On Saturday night, Lebanese singer Carole Samaha performed a concert in the Unesco World Heritage Site, and to rapturous applause.

Samaha was seen holding the Syrian flag during the performance while the crowd cheered her on.

The singer was criticised by some last month for agreeing to perform in the war-torn country, but she took to Twitter at the time to insist her decision was all about singing for Syrian fans and was not a political one.

Samaha posted this video of her and her team singing as they were driving to Damascus for the performance.

Translated from Arabic, this is what she sings near the end of the video: “We are on our way to Sham / I’m so happy / I miss the people of Sham so much / I will meet you tonight at Layali AL Alaa (Nights at the Fort) festival in the most beautiful Sham and the most beautiful Syria.”

The word 'Sham' can be used as a sort of synonym for Syria.

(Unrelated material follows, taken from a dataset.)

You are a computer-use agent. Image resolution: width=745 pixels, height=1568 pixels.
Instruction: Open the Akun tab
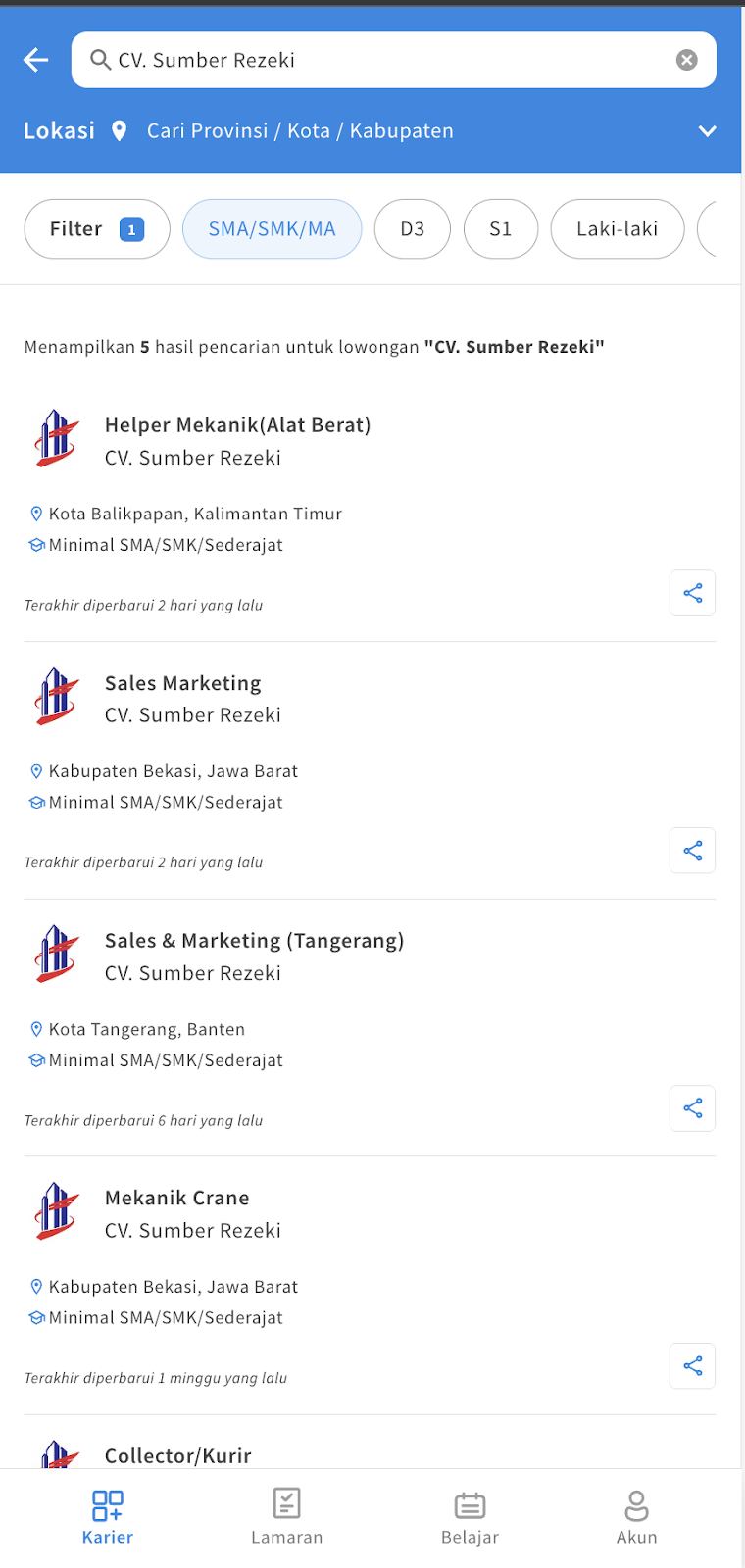pos(636,1517)
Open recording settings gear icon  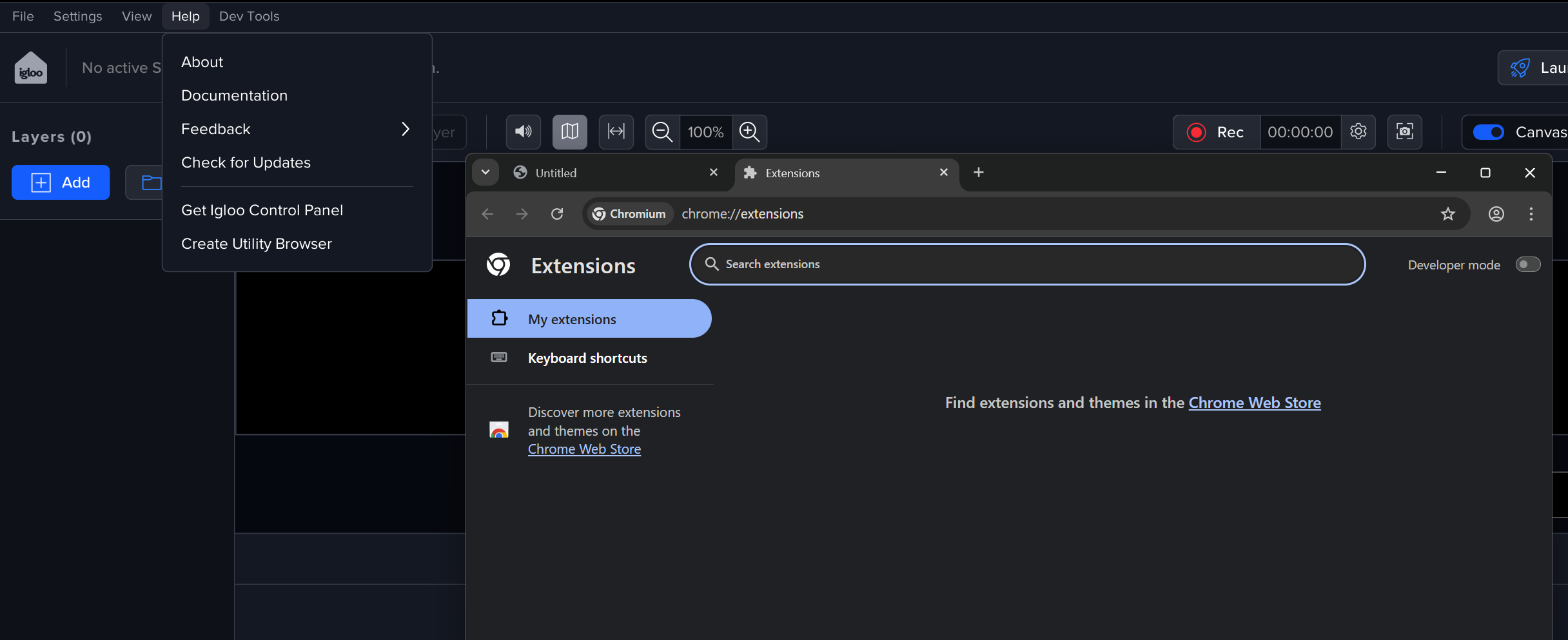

The show was part of the Damascus Citadel Nights Festival, which also saw a performance by Fares Karam:

The National spoke to Samaha at Mawazine festival in Morocco last month, where she revealed she'd love to have the opportunity to act in theatres more.

“The theatre, particular musical theatre, is in my blood. That’s where I started and where I have some of my best memories,” she says. “I would love to do more of that. But to be honest with you the opportunities to do that are becoming increasingly rare, and that is because there is not a lot of investment in Lebanon when it comes to theatre. Investors and sponsors are still scared about doing that as they feel that it is a financial risk.”

“It is tough to be in control of your own vision while at the same-time trying to follow what is happening in the market,” she says. “What I do is that I try as much as I can to stay true to myself. An artist has to be stubborn and keep going, and as long as people are responding to what you do then you are on the right path.”